Malgré ce système, les études démontrent qu'un producteur reçoit 9 % seulement du prix moyen d'un verre de lait vendu dans un restaurant et 4 % sur le prix d'une pizza moyenne vendue dans le commerce malgré la forte présence de fromage sur cette dernière.

Le gouvernement canadien exerce un contrôle moins sévère aux frontières sur les importations depuis les années 2000 et les règles de l’OMC contraignent le Canada à ouvrir ses frontières. Ainsi, la balance commerciale canadienne des produits laitiers est passée d’un excédant de 52 M $ en 1999 à un déficit de 423 M $ en 2008. C’est donc dire qu’il entre beaucoup plus de produits laitiers qu’il en sort, fragilisant d’autant plus le système.

Tout le quota s’échange sur le libre marché et le prix pour un kilogramme de matière grasse par jour atteint plus de 15 000 euros. Une ferme moyenne qui détient 40 kg de quota paiera donc, pour entrer en production, la somme de 600 000 euros uniquement pour le droit de produire.

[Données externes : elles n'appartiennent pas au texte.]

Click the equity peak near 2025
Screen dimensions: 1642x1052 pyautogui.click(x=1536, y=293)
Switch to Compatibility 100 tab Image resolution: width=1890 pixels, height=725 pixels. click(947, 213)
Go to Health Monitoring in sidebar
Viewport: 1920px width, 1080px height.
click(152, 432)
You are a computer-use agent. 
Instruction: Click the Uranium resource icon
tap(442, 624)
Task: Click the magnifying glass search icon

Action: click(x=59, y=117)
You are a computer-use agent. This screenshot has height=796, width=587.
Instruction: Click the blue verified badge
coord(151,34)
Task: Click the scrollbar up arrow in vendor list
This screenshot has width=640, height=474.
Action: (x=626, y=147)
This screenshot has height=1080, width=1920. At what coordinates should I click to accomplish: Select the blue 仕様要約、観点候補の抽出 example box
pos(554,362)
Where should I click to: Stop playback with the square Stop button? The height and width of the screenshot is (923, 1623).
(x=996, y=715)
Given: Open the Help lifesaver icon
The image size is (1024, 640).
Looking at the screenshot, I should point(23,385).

Pour que le système canadien puisse s’appliquer en France, il faudrait a minima que :

• La France limite sa production à son seul marché intérieur et diminue d’autant son quota actuel de production.

• La France décide d’enfreindre les conditions imposées par la Commission européenne.

• La France limite toutes les importations de produits laitiers.

Il importe d’ajouter que :

• Le Canada ne produit que 7 814 000 tonnes de lait, ce qui facilite la mise en place d’un tel système de gestion de l’offre. La France en produit 24 285 000 tonnes.

• Le Canada compte 13 621 fermes laitières, ce qui permet un meilleur contrôle de la production. La France en compte plus de 85 000.

Dans cet esprit, il ne faut pas vendre un prix du lait lorsqu’on parle du système laitier canadien mais plutôt parler de tout le système qui sous-tend ce prix et de toutes ces contraintes. Et dans un contexte européen, la France peut-elle imposer un tel système ?

Source : Fédération des producteurs de lait du Québec et des producteurs de lait du Canada.